**YOUR ASSIGNMENT:** Among the entries below, how many lines contain "computer"? Answer with the number only.

*** Opening of EXCERPTED DATA ***

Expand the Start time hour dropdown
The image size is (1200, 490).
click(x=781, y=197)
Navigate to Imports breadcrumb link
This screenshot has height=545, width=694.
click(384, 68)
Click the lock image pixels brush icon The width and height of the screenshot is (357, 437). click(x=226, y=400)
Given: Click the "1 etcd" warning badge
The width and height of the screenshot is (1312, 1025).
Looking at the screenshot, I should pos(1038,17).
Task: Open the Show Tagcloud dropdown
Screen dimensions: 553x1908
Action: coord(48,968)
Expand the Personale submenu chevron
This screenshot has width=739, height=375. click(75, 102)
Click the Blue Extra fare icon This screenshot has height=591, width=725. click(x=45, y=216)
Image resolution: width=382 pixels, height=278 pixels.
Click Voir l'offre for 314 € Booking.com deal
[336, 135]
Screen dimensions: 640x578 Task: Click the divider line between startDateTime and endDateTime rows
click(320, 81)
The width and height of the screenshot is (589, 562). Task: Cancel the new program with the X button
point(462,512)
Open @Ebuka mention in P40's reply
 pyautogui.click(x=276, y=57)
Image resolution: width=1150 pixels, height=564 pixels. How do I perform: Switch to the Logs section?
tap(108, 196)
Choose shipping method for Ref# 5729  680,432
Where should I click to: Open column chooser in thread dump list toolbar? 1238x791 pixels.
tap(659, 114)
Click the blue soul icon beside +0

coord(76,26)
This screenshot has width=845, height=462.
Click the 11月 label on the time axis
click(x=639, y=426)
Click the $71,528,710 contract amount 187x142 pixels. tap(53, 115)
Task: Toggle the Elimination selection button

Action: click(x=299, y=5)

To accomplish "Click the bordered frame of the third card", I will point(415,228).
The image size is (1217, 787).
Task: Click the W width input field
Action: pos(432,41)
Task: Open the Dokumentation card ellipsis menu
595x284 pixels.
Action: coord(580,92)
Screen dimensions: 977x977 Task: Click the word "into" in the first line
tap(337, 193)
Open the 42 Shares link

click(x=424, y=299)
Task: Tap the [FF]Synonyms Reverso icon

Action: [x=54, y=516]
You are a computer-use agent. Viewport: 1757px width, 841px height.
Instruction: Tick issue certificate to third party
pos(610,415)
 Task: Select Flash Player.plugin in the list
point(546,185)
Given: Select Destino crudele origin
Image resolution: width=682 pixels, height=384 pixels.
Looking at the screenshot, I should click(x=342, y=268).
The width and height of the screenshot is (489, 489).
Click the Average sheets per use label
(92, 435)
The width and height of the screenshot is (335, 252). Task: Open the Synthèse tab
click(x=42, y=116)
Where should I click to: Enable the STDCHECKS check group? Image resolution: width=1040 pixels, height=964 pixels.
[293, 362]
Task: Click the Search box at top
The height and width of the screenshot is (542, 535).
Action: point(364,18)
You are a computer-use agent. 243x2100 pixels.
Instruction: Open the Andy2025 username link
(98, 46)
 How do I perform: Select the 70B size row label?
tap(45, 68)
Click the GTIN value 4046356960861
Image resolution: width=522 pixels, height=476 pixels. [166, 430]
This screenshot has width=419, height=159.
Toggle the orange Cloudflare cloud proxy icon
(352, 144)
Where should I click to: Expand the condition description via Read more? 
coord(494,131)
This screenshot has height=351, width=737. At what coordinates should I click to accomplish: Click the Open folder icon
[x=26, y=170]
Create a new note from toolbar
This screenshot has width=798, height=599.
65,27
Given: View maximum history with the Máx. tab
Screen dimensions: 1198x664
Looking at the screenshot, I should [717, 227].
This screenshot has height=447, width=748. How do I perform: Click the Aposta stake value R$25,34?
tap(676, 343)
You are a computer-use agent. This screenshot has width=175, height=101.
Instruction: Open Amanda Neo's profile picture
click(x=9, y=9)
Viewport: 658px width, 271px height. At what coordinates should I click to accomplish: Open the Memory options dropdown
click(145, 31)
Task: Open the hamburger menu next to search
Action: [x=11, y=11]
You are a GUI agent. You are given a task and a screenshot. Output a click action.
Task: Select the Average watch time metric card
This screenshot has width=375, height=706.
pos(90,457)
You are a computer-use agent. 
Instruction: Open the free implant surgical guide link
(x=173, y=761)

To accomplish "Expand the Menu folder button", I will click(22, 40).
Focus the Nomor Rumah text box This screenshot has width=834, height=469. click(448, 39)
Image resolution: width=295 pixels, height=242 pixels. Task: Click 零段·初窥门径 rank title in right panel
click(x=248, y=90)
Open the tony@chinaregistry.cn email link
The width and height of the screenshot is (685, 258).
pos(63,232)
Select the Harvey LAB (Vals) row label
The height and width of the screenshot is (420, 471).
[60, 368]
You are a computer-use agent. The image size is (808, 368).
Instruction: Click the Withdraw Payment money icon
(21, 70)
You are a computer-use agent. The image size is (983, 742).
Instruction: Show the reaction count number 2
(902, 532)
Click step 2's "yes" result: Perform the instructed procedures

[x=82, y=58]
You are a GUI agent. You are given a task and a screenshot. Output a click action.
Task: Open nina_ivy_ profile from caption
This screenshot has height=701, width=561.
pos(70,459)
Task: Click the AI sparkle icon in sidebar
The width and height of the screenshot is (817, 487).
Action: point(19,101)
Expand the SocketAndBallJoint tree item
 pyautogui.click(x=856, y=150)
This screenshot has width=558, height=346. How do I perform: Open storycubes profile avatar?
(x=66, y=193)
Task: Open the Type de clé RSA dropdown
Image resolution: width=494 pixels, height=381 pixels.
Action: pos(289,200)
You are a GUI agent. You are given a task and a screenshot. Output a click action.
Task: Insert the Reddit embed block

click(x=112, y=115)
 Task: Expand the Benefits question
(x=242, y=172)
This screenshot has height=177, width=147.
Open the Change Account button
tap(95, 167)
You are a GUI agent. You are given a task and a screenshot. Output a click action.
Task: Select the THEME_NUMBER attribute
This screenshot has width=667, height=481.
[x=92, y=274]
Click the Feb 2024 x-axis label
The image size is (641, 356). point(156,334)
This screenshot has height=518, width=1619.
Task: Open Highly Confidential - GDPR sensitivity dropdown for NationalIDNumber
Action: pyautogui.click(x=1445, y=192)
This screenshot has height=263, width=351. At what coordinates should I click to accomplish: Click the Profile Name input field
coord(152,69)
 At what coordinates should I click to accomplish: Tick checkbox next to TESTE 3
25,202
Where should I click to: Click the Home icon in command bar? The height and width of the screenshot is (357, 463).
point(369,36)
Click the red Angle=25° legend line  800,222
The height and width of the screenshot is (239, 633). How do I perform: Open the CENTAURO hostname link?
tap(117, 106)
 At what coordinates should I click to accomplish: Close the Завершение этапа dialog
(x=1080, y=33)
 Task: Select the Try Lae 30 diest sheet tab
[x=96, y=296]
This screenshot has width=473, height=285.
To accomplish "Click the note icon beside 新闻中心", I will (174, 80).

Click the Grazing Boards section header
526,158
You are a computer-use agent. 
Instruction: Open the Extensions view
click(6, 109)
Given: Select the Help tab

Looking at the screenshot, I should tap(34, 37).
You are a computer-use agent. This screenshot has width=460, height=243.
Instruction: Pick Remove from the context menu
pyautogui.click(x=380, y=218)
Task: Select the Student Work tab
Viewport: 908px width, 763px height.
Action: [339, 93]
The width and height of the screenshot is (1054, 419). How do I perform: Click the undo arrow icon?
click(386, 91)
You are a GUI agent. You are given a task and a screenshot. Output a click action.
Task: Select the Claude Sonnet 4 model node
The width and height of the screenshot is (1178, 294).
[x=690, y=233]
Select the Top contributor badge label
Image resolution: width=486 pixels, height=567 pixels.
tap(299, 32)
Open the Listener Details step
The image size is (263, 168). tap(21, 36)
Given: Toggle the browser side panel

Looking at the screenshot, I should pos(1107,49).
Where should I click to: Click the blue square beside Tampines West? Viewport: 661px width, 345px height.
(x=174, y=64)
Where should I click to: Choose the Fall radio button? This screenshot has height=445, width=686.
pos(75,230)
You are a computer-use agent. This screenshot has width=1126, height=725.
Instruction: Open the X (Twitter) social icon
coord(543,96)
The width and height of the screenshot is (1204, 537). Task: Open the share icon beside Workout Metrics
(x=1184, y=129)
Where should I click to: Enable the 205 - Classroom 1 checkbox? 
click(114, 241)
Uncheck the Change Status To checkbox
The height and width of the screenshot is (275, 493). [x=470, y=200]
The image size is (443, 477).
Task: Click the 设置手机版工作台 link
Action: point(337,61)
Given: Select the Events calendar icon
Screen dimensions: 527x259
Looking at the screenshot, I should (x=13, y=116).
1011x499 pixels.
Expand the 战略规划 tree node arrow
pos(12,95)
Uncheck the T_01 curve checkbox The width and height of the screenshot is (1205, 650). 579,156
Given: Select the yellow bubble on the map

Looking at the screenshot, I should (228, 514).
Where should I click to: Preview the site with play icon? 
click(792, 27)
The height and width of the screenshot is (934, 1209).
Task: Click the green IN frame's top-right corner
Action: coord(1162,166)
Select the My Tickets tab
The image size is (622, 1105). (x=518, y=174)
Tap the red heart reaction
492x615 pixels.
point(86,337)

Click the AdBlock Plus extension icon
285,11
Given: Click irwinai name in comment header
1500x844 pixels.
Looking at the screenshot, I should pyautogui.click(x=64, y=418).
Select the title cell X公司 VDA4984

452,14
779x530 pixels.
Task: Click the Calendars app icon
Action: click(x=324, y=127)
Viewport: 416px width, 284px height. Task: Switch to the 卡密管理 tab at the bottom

*** Close of EXCERPTED DATA ***

**EXERCISE RESPONSE:** 9